┌─ Available data

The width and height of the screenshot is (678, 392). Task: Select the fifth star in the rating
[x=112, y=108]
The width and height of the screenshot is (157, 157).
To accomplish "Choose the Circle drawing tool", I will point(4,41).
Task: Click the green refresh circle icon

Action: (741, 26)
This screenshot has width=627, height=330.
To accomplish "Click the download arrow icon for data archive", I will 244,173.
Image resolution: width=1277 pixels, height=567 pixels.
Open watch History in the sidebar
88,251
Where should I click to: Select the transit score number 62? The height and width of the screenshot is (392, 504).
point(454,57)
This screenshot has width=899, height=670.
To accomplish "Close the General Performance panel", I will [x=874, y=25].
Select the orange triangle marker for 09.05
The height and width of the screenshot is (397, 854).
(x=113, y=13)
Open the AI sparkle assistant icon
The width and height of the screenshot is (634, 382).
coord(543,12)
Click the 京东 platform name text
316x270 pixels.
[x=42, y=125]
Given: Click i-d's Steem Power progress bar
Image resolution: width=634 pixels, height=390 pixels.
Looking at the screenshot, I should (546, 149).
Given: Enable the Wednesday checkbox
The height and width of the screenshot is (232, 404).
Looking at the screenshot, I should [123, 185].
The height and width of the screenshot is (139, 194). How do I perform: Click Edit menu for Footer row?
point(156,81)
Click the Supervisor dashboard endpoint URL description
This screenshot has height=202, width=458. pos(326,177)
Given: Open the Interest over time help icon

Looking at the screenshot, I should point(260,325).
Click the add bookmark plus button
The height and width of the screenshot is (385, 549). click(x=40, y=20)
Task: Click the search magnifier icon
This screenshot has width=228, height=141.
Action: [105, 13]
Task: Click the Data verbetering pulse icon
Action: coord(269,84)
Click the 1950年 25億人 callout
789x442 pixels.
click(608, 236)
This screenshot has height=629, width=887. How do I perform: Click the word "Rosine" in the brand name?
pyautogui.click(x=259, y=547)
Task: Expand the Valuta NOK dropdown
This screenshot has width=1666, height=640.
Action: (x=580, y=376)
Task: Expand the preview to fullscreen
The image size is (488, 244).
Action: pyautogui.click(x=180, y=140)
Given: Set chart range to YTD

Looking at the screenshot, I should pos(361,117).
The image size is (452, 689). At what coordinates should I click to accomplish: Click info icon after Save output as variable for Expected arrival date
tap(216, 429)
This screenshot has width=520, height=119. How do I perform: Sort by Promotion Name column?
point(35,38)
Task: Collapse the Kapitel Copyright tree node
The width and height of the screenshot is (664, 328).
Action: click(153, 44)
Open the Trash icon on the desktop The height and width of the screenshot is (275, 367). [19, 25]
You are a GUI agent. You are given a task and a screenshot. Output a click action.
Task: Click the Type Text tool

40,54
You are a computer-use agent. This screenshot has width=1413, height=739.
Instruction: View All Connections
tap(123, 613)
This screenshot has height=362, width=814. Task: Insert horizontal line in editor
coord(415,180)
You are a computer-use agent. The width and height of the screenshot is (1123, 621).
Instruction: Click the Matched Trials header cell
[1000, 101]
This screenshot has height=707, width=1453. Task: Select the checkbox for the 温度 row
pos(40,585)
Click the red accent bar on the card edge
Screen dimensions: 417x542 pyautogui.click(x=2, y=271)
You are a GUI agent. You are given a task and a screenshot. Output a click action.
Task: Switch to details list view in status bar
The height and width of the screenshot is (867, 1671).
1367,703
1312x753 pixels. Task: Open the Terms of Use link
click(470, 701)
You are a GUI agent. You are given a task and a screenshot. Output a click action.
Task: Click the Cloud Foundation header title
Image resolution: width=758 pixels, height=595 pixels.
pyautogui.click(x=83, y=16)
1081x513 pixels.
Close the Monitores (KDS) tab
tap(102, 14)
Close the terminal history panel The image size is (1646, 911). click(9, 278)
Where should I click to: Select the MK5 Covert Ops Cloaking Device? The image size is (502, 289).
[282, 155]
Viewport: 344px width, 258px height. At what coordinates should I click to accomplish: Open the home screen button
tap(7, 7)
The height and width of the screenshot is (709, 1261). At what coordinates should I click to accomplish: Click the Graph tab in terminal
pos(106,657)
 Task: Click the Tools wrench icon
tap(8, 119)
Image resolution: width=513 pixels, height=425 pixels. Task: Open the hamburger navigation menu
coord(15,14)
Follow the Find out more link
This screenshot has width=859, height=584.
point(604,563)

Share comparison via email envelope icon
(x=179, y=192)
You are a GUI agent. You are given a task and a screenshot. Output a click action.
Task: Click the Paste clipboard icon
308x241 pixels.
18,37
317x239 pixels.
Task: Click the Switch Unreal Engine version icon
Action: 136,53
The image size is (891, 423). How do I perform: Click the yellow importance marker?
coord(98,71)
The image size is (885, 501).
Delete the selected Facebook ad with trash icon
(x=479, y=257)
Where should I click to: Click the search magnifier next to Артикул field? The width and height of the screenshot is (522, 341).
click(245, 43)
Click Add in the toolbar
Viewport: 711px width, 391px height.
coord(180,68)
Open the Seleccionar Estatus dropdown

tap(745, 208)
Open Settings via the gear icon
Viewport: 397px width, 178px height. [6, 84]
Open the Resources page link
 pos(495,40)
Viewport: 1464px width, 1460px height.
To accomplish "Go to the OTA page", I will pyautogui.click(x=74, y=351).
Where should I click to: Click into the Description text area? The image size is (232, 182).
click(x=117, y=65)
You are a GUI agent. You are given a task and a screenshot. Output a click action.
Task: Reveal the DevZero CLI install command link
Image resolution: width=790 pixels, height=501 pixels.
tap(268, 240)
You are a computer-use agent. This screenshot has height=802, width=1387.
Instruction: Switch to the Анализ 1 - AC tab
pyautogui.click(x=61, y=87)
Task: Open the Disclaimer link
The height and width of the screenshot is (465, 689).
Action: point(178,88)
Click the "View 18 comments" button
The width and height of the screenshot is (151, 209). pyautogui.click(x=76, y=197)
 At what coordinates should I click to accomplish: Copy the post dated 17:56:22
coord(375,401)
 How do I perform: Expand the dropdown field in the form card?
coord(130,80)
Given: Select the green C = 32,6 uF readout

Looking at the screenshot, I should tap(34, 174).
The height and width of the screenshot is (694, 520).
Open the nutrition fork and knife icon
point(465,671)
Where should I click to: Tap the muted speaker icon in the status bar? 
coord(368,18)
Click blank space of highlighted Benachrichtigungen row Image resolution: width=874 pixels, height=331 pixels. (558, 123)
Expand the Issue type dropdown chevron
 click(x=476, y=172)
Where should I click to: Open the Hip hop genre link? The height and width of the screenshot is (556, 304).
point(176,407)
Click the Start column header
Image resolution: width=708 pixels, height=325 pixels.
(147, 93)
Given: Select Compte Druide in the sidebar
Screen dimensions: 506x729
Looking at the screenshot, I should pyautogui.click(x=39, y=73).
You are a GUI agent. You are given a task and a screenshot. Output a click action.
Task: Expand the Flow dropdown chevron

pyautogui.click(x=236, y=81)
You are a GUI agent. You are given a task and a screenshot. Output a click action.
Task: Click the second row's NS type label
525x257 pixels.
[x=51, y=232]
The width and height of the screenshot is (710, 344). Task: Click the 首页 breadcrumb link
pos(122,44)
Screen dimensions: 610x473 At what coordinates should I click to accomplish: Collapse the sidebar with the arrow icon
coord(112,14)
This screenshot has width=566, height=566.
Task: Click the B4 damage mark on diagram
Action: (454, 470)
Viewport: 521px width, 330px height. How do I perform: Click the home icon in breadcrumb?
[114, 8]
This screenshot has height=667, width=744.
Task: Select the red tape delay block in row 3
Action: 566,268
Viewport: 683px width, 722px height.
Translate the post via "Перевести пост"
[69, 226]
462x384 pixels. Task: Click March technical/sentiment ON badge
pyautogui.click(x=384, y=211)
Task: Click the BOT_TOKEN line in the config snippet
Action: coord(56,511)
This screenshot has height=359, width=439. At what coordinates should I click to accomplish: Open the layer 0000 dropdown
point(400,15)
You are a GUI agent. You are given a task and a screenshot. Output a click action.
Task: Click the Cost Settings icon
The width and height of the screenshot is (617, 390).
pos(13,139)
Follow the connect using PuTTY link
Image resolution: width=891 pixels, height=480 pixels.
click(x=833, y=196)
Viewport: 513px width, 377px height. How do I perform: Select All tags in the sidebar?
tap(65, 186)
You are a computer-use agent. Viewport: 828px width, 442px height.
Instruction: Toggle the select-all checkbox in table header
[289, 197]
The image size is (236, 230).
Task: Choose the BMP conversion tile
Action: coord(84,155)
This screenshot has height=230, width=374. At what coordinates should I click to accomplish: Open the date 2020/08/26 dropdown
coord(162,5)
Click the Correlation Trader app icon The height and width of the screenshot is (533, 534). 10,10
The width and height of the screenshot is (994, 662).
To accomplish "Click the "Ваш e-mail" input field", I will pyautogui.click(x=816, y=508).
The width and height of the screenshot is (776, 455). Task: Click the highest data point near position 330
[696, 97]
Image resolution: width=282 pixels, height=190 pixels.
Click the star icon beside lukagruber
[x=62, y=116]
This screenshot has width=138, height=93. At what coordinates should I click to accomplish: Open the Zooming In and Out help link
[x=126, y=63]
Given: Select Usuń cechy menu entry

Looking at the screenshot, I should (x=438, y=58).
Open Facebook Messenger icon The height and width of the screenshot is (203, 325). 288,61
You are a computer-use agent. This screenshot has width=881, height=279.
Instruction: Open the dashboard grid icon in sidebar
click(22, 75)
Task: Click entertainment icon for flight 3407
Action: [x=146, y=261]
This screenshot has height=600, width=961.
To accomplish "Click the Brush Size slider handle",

└─

Activity: Copy exactly, and only, the lines from the line that contains "Image resolution: width=282" through the end of the data above.

Problem solution:
Image resolution: width=282 pixels, height=190 pixels.
Click the star icon beside lukagruber
[x=62, y=116]
This screenshot has width=138, height=93. At what coordinates should I click to accomplish: Open the Zooming In and Out help link
[x=126, y=63]
Given: Select Usuń cechy menu entry

Looking at the screenshot, I should (x=438, y=58).
Open Facebook Messenger icon The height and width of the screenshot is (203, 325). 288,61
You are a computer-use agent. This screenshot has width=881, height=279.
Instruction: Open the dashboard grid icon in sidebar
click(22, 75)
Task: Click entertainment icon for flight 3407
Action: [x=146, y=261]
This screenshot has height=600, width=961.
To accomplish "Click the Brush Size slider handle",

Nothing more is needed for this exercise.